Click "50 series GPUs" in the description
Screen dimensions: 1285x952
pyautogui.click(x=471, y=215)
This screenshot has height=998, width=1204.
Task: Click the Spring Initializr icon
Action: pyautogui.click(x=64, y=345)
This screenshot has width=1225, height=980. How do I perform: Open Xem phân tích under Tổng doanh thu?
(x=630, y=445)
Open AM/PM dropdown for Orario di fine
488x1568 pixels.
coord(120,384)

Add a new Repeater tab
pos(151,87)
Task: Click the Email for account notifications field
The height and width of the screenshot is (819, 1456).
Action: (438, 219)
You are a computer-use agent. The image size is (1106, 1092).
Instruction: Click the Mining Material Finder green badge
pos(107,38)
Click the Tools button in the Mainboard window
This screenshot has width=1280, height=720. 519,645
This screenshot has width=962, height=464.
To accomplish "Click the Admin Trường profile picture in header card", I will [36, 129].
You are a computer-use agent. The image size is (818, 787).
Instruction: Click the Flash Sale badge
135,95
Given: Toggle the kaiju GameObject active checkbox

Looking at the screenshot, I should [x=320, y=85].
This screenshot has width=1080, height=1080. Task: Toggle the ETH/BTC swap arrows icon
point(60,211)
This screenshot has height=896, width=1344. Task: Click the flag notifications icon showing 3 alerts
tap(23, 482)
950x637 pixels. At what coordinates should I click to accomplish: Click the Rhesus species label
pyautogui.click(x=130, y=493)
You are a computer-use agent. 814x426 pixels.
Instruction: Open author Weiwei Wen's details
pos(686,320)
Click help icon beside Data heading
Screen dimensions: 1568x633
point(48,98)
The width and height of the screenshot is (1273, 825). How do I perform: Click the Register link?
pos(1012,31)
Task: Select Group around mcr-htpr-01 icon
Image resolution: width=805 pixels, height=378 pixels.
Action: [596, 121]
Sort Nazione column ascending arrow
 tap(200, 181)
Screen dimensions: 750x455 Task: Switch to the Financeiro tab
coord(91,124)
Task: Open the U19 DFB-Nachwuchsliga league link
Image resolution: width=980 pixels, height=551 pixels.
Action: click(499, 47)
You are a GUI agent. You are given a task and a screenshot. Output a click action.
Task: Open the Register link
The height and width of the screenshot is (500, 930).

- **PROBLEM DESCRIPTION**
Each line of the material must be copied exactly.

- **ANSWER SECTION**
Click "50 series GPUs" in the description
Screen dimensions: 1285x952
pyautogui.click(x=471, y=215)
This screenshot has height=998, width=1204.
Task: Click the Spring Initializr icon
Action: pyautogui.click(x=64, y=345)
This screenshot has width=1225, height=980. How do I perform: Open Xem phân tích under Tổng doanh thu?
(x=630, y=445)
Open AM/PM dropdown for Orario di fine
488x1568 pixels.
coord(120,384)

Add a new Repeater tab
pos(151,87)
Task: Click the Email for account notifications field
The height and width of the screenshot is (819, 1456).
Action: (438, 219)
You are a computer-use agent. The image size is (1106, 1092).
Instruction: Click the Mining Material Finder green badge
pos(107,38)
Click the Tools button in the Mainboard window
This screenshot has width=1280, height=720. 519,645
This screenshot has width=962, height=464.
To accomplish "Click the Admin Trường profile picture in header card", I will [36, 129].
You are a computer-use agent. The image size is (818, 787).
Instruction: Click the Flash Sale badge
135,95
Given: Toggle the kaiju GameObject active checkbox

Looking at the screenshot, I should [x=320, y=85].
This screenshot has width=1080, height=1080. Task: Toggle the ETH/BTC swap arrows icon
point(60,211)
This screenshot has height=896, width=1344. Task: Click the flag notifications icon showing 3 alerts
tap(23, 482)
950x637 pixels. At what coordinates should I click to accomplish: Click the Rhesus species label
pyautogui.click(x=130, y=493)
You are a computer-use agent. 814x426 pixels.
Instruction: Open author Weiwei Wen's details
pos(686,320)
Click help icon beside Data heading
Screen dimensions: 1568x633
point(48,98)
The width and height of the screenshot is (1273, 825). How do I perform: Click the Register link?
pos(1012,31)
Task: Select Group around mcr-htpr-01 icon
Image resolution: width=805 pixels, height=378 pixels.
Action: [596, 121]
Sort Nazione column ascending arrow
 tap(200, 181)
Screen dimensions: 750x455 Task: Switch to the Financeiro tab
coord(91,124)
Task: Open the U19 DFB-Nachwuchsliga league link
Image resolution: width=980 pixels, height=551 pixels.
Action: click(499, 47)
You are a GUI agent. You are given a task and a screenshot. Output a click action.
Task: Open the Register link
The height and width of the screenshot is (500, 930).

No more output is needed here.